California’s drought has lasted over five years. Many of us have learned to take shorter showers, capture running tap water while it is being heated so it isn’t wasted down the drain, and not be so fussy about… um… flushing. Some of us have changed out our landscaping to reflect the desert climate we live in and others have installed water barrels to better manage the rain they get. What at first may have seemed a hassle is now just second nature to most of us. It’s the right thing to do.
In the summer of 2015, we started to read about the warming waters of the Pacific Ocean and how the resulting El Niño weather phenomenon would give Southern California the best chance for above-average rains. I even wrote a post about being grateful that we had a roof over our heads because of the anticipated storms. At the same time, Northern California was predicted to get much less precipitation.
In fact, just the opposite happened.
Last season, Northern California did much better both in the rain they received and the snow levels they experienced. On the other hand, except for a few days of torrential downpours, Southern California’s El Niño was mostly El Disappoint-o.
When El Niño finally vacated the area, and its drier flipside, La Niña started to show herself, we were told to expect little rain this winter. An article in the Los Angeles Times stated, “If the weather phenomenon behaves as expected, the Pacific Northwest and far Northern California will enjoy a wetter than normal winter, while the southern swath of the state will remain dry.”

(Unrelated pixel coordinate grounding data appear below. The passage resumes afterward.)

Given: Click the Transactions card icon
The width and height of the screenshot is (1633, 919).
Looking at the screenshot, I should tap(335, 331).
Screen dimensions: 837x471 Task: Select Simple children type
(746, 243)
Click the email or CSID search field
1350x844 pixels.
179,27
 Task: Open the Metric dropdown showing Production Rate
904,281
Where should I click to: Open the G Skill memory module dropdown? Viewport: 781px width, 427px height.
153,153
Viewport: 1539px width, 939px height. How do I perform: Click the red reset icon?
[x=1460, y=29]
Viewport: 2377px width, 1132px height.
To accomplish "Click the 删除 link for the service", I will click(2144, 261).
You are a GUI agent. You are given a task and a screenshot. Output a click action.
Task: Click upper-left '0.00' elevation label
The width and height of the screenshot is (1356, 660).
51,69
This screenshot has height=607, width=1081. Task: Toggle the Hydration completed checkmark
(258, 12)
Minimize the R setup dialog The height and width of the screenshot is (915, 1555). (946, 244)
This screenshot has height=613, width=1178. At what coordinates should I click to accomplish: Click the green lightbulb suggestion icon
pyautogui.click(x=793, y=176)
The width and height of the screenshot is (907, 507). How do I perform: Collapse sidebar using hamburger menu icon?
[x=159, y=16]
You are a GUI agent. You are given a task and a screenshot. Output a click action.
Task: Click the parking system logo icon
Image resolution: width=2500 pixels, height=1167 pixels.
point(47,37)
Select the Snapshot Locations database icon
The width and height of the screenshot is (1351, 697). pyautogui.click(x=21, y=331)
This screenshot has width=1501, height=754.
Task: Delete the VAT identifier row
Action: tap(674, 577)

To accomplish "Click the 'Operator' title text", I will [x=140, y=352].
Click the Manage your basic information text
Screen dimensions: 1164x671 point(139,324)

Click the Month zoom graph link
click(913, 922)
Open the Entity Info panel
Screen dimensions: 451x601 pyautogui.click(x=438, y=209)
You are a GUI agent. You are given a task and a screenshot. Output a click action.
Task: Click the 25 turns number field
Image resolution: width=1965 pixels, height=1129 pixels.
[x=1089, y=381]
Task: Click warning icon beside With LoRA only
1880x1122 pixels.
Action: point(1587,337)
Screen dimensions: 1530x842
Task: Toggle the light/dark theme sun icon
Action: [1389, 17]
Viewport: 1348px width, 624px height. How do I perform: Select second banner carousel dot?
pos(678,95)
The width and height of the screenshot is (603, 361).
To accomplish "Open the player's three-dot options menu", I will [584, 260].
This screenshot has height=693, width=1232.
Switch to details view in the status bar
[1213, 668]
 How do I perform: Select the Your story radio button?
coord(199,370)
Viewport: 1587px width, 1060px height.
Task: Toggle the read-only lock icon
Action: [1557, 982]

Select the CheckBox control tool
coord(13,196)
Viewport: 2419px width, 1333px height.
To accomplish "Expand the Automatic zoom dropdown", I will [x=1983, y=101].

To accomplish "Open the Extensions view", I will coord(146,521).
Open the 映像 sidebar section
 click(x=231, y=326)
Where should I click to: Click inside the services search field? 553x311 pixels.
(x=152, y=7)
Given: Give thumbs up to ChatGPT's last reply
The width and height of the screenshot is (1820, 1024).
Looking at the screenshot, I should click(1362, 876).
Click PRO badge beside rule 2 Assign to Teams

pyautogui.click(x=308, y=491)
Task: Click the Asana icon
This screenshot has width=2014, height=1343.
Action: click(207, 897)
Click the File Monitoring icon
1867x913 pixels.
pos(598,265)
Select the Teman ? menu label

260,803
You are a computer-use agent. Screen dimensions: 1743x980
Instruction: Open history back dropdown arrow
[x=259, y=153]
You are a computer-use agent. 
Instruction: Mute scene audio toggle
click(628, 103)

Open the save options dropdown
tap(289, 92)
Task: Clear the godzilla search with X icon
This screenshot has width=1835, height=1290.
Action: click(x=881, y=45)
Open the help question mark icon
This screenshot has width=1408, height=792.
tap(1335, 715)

Well, that didn’t happen either.
Although the prediction was correct regarding the above average rain in Northern California, Southern California has been experiencing a wetter than normal rainy season this year too. In fact, we are now well above average in our seasonal rainfall totals. Even though we hear a few grumbles (including that we don’t know how to drive in the rain – which is true), most of us are willing to put up with any inconvenience for the sake of the overall health of our water supplies.
There has been some discussion about whether or not California’s drought is over. Some say “Yes,” and advocate for the removal of water conservation restrictions. Others argue “No,” and caution against prematurely declaring that all is well. I certainly don’t know the answer, but given our desert climate and how weather patterns have become less-and-less predictable worldwide, I’m willing to take the pragmatic approach and do what I can to help preserve this precious resource into the future.
In the meantime, I am so grateful for the rain we have received so far this season and, hopefully, will continue to enjoy over the next few months.